How is this any different than what I'm advocating, which is that people convert their fiat into assets like stock, real estate and gold if they want protection against inflation and debasement?
Even if you assume that those assets keep up with inflation the problem is that only protects your savings, it doesn’t protect your wages. Most people are wage earners who only receive pay increases in line with CPI not real inflation and hence in real terms their wages go down over time meaning they can buy fewer and fewer assets. If Bitcoin replaces fiat and people eventually get paid in Bitcoin (or some currency backed by Bitcoin) their wages will be maintained and stop going down in real terms.
 
If Bitcoin replaces fiat and people eventually get paid in Bitcoin
Bitcoin cannot simultaneously function as a currency/money and as an asset/store of value. It theoretically can function as the latter, but as a deflationary asset with a built-in production limit of 21 million, it is inadequate for serving the monetary needs of a modern economy. There is no reasonable mechanism for lending and borrowing Bitcoin, and further, the 21 million cap means that any sort of lending at interest is impossible in a Bitcoin monetary system, because the fixed supply necessitates that the interest accrued on the loan must be directly taken out of the fixed supply of Bitcoin.
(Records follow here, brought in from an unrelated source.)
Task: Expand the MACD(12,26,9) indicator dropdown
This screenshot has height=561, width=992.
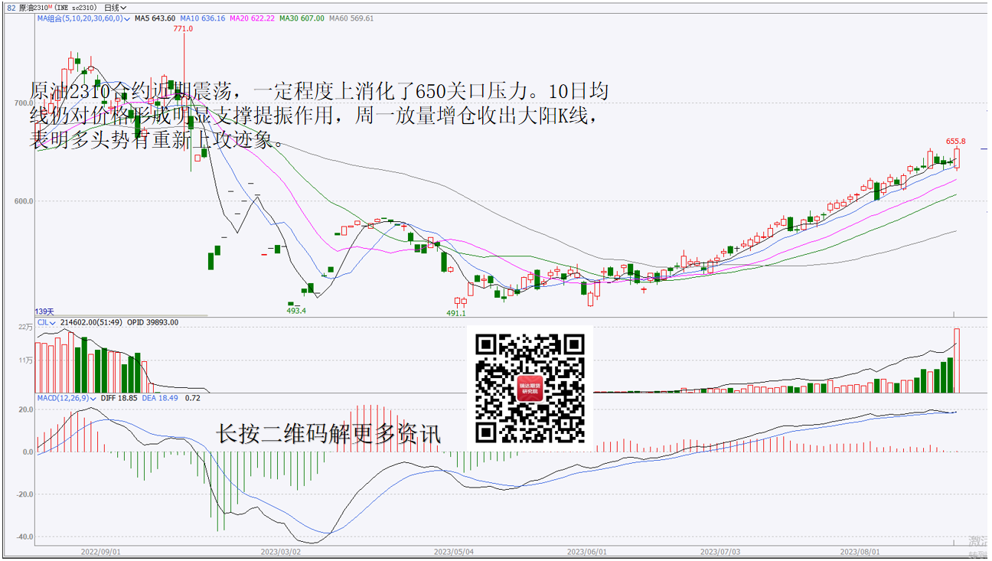Action: [x=93, y=399]
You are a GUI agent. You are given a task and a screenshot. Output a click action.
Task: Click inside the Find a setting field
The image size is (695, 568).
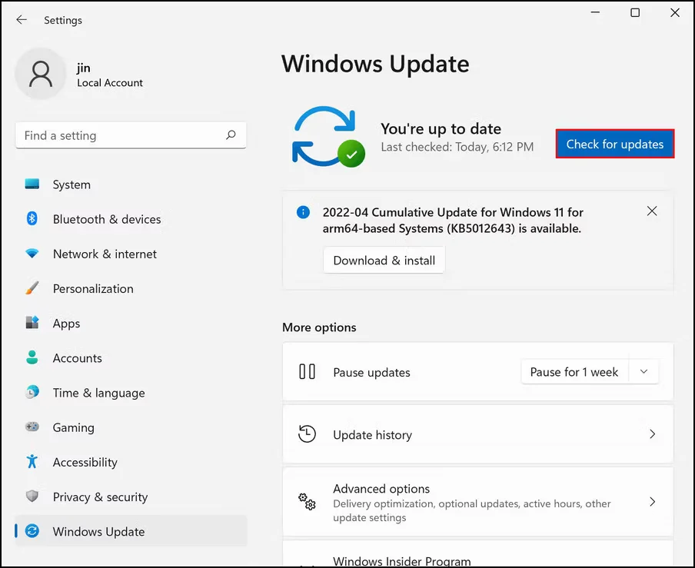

You all like to decry the nature of fiat as being "backed by nothing" or "money created out of thin air", but these criticisms are shallow. The operation of fiat is actually quite elegant and sophisticated, because in practice fiat currencies actually end up being backed by labor and investment. When loans are issued (meaning, when new money is created) they are issued with some productive economic purpose in mind, and the borrower must engage in some sort of productive economic activity in order to repay both the loan and the interest due. This economic activity, in broad sum across the entire economy, is the foundation of real wealth creation. And this is why fiat is so effective at growing economies versus hard money, and why every economy in the world uses fiat and not gold (or Bitcoin) as a currency.

This is simply not possible in a Bitcoin system because borrowing and interest repayment is impossible. In a theoretical Bitcoin monetary system, all wealth would very quickly flow toward those who already hold the most Bitcoin and lend it out. Because of Bitcoin's fixed supply, all excess Bitcoin would necessarily be sucked up to pay the interest demanded by the lenders. It's simply not a workable monetary system.
 
The main problem with fiat and fractional reserve, or any other medium, is the cheating. Any system that was honest and transparent, and created by half-way competent people, like the way ours is supposed to work, would be fine and would sort its kinks out in a short time.

The problem is the chicanery and the ability of those who can side-step the rules, like the lead-up to the 2008 financial crisis with exotic and absurd financial instruments, and the reaction to it, essentially unrestrained money printing well outside any FRB limitations.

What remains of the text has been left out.